Among the responses was a link sent by a reader that led me to something I almost wish I’d not seen — an article in Australia’s national newspaper, The Australian, entitled “Canada watches its democracy erode.”
The author is Ramesh Thakur, a former assistant secretary general of the UN, author of some 30 books on governance, ethics, law and related topics, now affiliated with the University of Waterloo in Ontario and Griffiths University in Australia. Educated in India and Canada, his view is a substantial international one.
“Edmund Burke noted that all that was necessary for evil to triumph was for good men to do nothing,” he writes. “Canadians are certainly good and worthy folks, but they suffer an excess of civil obedience, politeness and lack of civic rage that could be harnessed to combat political atrophy. At a time when Arabs risk life and limb for political freedoms, Canadians seem largely apathetic about the erosion of their democracy.”
That’s rough. But what else is an arm’s-length observer to conclude? The Bev Oda affair, to top off a trend, indicates that “lying to Parliament, a cardinal sin of Westminster-style democracy, has become a political tactic,” says Thakur. The degradation of Parliament goes on, through its prorogation for political advantage, the “cynically published guidelines to disrupt hostile parliamentary committees,” a minister who abuses his public office to court ethnic votes and who attacks a judge for political-ideological reasons, civil servants and diplomats squelched and fired, boards stacked with ideologues, aid groups that don’t toe the hard line cut, and generally more abuses than you can shake a stick at. He quotes author and Globe and Mail columnist Lawrence Martin, who describes an “arc of duplicity” which is “remarkable to behold.” What would you call it?
In addition, he mentions something that we are indeed too polite to mention ourselves, except in hushed tones. The new Governor General is a respected academic, but that’s not mainly why he’s there. He’s there because he did the prime minister a monumental favour by narrowly drawing up the terms of the Mulroney/Schreiber inquiry to exclude the most potentially damaging questions. Is this another stacked office, and what would it mean if the GG has key decisions to make in the event of another Harper minority?

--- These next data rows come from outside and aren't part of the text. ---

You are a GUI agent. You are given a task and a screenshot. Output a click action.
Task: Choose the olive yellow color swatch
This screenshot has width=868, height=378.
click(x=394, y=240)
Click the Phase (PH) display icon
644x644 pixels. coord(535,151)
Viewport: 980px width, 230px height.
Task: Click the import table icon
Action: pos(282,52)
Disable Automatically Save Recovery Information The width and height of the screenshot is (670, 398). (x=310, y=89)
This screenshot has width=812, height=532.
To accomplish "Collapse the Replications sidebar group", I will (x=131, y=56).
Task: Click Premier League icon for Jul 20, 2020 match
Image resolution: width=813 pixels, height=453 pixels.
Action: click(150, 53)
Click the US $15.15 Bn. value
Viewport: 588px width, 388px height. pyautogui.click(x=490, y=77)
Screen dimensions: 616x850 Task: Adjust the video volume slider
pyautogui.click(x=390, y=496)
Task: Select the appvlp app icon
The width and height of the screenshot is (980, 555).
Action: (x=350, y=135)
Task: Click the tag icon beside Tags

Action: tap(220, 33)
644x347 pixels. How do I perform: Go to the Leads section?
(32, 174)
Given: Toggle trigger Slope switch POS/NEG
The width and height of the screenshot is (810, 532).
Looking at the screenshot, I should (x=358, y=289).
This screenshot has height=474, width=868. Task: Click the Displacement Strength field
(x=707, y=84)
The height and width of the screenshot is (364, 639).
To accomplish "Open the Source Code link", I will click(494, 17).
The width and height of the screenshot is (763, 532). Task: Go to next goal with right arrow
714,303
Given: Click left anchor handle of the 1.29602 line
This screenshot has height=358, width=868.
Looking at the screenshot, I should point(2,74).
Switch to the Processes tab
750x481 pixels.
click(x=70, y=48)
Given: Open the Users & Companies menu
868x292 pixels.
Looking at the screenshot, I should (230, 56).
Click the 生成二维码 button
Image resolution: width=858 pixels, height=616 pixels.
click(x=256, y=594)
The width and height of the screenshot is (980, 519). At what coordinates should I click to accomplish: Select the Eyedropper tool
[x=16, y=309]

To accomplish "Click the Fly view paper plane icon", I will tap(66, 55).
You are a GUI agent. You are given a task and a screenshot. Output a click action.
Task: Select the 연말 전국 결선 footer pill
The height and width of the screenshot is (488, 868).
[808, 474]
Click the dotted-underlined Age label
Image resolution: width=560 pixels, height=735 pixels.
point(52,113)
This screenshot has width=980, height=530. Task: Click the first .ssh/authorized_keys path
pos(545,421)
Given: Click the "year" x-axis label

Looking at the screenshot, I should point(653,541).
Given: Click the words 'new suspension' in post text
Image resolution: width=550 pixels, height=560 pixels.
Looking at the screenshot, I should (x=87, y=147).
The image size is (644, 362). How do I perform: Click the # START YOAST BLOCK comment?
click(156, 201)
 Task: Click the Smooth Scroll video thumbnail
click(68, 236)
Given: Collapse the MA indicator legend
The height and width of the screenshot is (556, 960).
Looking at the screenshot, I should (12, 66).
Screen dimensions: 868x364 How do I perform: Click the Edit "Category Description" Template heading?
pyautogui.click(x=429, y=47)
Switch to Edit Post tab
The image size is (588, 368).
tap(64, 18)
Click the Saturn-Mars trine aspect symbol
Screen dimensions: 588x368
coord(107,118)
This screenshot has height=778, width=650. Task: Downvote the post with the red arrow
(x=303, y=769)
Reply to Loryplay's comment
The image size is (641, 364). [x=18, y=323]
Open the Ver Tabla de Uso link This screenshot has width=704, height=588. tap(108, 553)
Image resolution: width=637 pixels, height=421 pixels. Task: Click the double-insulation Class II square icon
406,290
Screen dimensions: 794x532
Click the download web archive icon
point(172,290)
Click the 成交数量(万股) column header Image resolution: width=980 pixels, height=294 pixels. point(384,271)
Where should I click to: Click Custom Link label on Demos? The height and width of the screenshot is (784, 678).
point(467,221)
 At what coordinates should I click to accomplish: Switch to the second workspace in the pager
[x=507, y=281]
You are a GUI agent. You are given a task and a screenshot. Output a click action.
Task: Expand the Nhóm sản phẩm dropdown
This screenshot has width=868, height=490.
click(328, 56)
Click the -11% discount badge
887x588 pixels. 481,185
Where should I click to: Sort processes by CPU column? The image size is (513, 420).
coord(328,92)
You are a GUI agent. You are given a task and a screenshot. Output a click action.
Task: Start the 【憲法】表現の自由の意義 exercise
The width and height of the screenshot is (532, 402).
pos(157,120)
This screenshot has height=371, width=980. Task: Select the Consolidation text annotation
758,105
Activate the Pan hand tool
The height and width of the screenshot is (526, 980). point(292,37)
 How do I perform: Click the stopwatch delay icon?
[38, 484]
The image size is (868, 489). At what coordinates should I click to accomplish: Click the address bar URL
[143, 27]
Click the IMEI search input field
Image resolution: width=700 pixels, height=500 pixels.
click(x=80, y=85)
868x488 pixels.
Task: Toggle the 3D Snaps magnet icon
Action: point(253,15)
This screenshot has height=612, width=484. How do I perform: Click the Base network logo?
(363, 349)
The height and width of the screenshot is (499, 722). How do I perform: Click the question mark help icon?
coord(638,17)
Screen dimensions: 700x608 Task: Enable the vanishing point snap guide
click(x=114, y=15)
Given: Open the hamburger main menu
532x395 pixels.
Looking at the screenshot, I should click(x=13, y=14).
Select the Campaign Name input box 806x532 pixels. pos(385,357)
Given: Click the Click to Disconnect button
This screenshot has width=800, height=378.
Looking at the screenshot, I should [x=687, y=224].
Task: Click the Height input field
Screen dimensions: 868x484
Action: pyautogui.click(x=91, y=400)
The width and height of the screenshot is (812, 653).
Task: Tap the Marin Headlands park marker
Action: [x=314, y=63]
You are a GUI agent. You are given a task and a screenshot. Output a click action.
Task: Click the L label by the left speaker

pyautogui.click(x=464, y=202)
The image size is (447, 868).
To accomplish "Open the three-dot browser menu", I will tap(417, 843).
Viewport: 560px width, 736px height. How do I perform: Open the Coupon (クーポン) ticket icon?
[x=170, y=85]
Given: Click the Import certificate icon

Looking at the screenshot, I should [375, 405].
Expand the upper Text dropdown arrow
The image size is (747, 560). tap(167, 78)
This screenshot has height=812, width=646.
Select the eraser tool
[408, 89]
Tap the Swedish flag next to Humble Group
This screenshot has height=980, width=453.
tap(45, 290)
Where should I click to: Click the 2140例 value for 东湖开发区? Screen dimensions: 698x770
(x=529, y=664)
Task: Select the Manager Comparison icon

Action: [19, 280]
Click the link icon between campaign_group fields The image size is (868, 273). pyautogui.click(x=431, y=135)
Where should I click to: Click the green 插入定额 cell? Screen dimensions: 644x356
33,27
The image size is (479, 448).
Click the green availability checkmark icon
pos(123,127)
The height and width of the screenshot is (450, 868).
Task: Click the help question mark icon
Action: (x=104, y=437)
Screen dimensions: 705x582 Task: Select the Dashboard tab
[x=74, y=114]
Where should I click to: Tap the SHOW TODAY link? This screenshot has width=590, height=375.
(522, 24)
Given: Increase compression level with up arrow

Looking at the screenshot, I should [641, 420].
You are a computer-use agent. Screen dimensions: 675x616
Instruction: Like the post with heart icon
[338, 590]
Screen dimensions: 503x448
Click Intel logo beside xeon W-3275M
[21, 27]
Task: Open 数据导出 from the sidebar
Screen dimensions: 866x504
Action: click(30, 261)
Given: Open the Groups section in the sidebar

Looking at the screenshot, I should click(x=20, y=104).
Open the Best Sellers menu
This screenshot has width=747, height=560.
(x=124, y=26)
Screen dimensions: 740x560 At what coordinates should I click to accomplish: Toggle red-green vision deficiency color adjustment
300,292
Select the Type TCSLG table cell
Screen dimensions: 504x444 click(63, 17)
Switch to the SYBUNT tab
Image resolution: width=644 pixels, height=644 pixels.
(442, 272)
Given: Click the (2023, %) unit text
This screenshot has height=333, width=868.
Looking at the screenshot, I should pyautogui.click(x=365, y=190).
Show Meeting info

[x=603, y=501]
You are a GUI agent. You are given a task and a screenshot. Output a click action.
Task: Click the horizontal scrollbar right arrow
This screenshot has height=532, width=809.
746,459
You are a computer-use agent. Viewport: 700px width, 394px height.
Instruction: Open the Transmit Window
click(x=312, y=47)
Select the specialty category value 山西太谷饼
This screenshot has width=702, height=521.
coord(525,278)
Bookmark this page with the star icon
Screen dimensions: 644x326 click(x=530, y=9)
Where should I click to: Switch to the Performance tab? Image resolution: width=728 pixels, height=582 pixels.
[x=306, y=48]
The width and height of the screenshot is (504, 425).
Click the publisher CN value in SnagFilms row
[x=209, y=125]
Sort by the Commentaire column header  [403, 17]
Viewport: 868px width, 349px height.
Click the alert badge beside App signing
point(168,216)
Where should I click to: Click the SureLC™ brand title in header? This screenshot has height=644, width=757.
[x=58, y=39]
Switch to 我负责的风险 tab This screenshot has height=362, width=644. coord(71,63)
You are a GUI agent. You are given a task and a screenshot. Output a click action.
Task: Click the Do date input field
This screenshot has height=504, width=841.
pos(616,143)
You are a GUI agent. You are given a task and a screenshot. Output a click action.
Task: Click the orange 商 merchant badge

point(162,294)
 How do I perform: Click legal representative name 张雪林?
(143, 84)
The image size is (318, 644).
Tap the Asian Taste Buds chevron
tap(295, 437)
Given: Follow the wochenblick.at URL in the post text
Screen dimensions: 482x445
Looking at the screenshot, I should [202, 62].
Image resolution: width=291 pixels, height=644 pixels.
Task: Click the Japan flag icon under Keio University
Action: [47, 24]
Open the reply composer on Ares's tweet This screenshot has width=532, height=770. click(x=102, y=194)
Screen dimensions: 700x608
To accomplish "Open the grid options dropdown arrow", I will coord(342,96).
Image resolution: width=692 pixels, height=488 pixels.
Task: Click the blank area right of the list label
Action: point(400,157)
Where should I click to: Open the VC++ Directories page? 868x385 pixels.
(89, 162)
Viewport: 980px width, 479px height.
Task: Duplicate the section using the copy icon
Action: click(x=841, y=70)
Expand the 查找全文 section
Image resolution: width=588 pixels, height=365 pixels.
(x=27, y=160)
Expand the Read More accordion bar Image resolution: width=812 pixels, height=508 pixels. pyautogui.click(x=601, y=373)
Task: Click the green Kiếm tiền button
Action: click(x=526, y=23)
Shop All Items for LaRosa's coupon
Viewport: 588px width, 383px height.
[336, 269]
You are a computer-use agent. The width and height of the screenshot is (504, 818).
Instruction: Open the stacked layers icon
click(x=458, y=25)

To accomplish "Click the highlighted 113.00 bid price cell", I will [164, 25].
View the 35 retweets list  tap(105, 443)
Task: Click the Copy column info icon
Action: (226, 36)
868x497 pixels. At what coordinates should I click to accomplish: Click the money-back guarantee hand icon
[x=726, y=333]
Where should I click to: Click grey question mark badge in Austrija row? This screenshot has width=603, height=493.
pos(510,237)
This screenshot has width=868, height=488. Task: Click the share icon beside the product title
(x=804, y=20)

Yet, to be fair — and as some of my emailers have reminded me — it’s not all Harper. It’s just that he’s pushing it dangerously over the top. Thakur puts it this way: “The centralization of power in the hands of the prime minister and political staffers — with the resulting diminution of the role and status of cabinet, parliaments and parliamentarians — is common to Anglo-Saxon democracies in Australia, Canada, Britain and the U.S., but the extent to which constitutional conventions, parliamentary etiquette and civil institutions of good governance have been worn away in Canada is cause for concern.”
Let me add that another cause for concern is the extent to which the democratic instinct is diminishing among the people. Our sense, growing imperceptibly for decades, is that the governments we elect have less and less actual authority in the face of globalization and the growing power of corporations. Further, we are valuing money over the good of society and its governance. Money is everything — or as that blowhard tagline on CBC TV keeps repeating ad nauseam: “Greed is good and I love money.” It’s the billionaire culture, but it has trickled down. It’s “me and my money” that counts, not the integrity of the whole. That’s why Harper can use a spurious argument — the economy will collapse if I go — so effectively, even though the economy, down or up, has little to do with him. It’s all about the money and nothing else.
Can we shape up and stop the bleeding before the world really catches on to what’s going on? Thakur says it’s still not clear whether all this is “an indictment of Canadians’ indifference to democratic rights being curtailed or of the opposition parties, which have failed to harness the silent majority’s outrage.” Time is running short to find out.
Meanwhile, one comment on The Australian’s site was from “Reed of Nova Scotia, Canada” who says, “I’m at a loss for why I have to be getting accurate news from the other side of the planet.” Good one, Reed.